Crowley Webb brings blue-collar vibe to renovated digs
Crowley Webb has come a long way since its founding 33 years ago.
What started as a small firm with an office on lower Franklin Street in downtown Buffalo has become one of the area's leading advertising, marketing and public relations agencies.
The firm employs more than 90 full-time staff, serving 54 clients both locally and around the country – including M&T Bank Corp., Niagara University and drugmaker Lilly – with $72 million in billings. It now occupies three floors of downtown's five-story Sweeney Building, which it purchased from Anthony Kissling in 2016.
Now it's trying to satisfy the marketing needs of its toughest client – itself – by spending more than $425,000 on the first major overhaul of its space since it moved in 26 years ago.
"We kind of embraced the Buffalo blue-collar vibe," said Jeff Pappalardo, one of the firm's six partners and its chief creative officer. "We wanted to be kind of intimate, not super slick. A lot of agencies try to capture that New York City vibe and get real slick spaces. That’s not who we are."
In the process, it opened up its primary fourth floor for more collaboration, knocking down walls that separated some of its offices, conference rooms and kitchen from the central area. And it transformed the former City Grill restaurant space into its own in-house "union hall," dubbed Local 86, where it can host agency functions, client meetings and other events.
"It was just something we needed to do," said Jim Hettich, the firm's chairman and CEO. "We spend so much time within these walls. It's worth it [for] a better environment to do what we do."
Founded in 1986 by Joseph Crowley and John Webb, the agency started at 100 Franklin St., but moved to its current building – originally a department store – seven years later. When Pappalardo joined in 1994, he said, the firm had only 20 employees, mostly on the fourth floor. But it grew over the next two decades, prompting the current leadership to consider relocating several years ago to new space elsewhere, such as at 500 Seneca. Instead, they decided in 2016 to buy the building for $3.2 million, and reconfigure what they had.
"It really hadn't been updated since the 1990s, so there was a lot of mauve and pea green and ugly zig-zag lights," Pappalardo said. "It just wasn't very modern."
Today, Crowley Webb currently occupies all of the second, fourth and fifth floors of the building, while the third floor is home to the Laufer Keenan law firm, commercial real estate firm J.R. Militello Realty and WNY Court Reporting Services. The sixth floor is empty, while the Salty Dog Barber Shop and logistics firm DSV Air & Sea take up the rest of the first floor outside of Local 86.
Working with architect Ken Klapper and Rodriguez Construction, the firm revamped its fourth floor, creating an open area in the center for team meetings, presentations or lunch-and-learn forums. The kitchen was opened up to the center, along with an eating area. But there's still individual and shared offices for privacy, as well as a conference room for more formal meetings.
"It was a trend for a while to do open platforms, where people would be in cubes and big open spaces," Pappalardo said. "We thought about doing that and we didn’t because of the cost, and I’m glad, because that turned out to be a trend, and research has shown that decreases productivity.

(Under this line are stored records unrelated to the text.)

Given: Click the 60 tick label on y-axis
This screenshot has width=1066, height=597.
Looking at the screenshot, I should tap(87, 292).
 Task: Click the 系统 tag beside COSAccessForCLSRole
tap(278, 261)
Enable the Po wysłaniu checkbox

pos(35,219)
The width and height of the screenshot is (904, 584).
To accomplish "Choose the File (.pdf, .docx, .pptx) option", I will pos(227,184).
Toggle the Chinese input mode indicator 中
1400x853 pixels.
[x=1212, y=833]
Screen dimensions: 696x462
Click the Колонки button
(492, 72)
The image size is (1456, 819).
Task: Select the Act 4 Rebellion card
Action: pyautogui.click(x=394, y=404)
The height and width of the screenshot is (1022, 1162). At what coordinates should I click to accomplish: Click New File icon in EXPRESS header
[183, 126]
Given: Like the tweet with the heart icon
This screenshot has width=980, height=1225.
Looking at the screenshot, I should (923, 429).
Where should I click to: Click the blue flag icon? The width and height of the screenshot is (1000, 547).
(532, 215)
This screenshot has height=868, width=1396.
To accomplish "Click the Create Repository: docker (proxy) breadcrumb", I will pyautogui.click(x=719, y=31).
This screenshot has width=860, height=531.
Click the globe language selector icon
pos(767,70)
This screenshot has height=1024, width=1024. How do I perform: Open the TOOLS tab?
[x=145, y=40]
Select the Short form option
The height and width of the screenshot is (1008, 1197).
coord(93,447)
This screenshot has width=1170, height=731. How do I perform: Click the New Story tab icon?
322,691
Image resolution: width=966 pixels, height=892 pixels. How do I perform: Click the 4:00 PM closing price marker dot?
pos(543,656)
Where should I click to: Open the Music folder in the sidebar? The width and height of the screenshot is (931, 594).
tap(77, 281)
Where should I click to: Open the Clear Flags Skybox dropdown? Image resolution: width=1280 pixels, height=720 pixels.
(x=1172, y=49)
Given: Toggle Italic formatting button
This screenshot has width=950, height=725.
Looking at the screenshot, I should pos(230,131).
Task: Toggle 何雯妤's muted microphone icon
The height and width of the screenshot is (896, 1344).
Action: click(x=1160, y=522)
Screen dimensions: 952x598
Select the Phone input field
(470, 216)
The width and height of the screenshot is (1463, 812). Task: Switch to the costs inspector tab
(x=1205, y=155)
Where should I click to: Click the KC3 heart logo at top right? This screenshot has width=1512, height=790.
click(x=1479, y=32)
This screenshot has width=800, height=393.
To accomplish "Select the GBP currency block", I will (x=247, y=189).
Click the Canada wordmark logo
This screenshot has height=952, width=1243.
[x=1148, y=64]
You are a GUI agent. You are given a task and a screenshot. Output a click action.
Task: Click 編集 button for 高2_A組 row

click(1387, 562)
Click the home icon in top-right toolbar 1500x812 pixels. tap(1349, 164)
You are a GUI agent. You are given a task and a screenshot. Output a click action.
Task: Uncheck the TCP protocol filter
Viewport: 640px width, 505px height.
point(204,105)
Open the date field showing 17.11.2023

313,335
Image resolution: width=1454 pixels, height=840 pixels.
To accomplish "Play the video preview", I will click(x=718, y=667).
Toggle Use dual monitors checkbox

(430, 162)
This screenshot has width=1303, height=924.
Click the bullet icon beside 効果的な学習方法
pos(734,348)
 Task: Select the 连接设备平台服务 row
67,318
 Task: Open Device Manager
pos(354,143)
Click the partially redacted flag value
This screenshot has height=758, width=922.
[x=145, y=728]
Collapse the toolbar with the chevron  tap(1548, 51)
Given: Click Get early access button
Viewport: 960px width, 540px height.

People want their own spaces."
Instead of putting in new flooring as planned, Pappalardo said, workers discovered the original hardwood floors from the early 1900s department store while they were tearing up the "carpeting, eight layers of linoleum and some stuff that we weren't able to identify."
So the firm restored the planks instead. "The building has great bones. We wanted to be able to keep them," he said.
The agency also commissioned a custom-made replica of a turn-of-the-century industrial table, made of steel, from an Arizona company. "We wanted to make a statement," Pappalardo said. "It was super cool, but it also captured that hard-working industrial vibe that we’re all about."
The renovations, which were focused on the fourth floor and the first-floor lobby, took about four months. "It's kind of brought energy to the space that we didn't have before," Pappalardo said.
Officials are now considering more cosmetic renovations for the fifth floor. "Now that we did four, five looks so crappy," Pappalardo said. However, the next phase won't be as elaborate.
But executives hope to take over the vacant sixth floor if they can find a new tenant to occupy their second-floor space. That would consolidate the firm to three contiguous levels, which would be connected by internal staircases.
Pappalardo said executives had tried "for a long time" to get a new restaurant into the first floor, but "we really didn't find a viable one or one that we were interested in having." Part of the problem was the lack of foot traffic in that area in the evening.
So for now, the firm is using the first-floor restaurant space for various gatherings, and even put in bubble hockey, Ping-Pong and hula hoops. The bar is still there, with branded glassware and beer on tap, and staff can come and go anytime.
Executives said they are open to considering another restaurant coming in, now that activity is picking up near Seneca One Tower.
"We'll have to look at that," Hettich said. "It’ll be a decision we make down the road."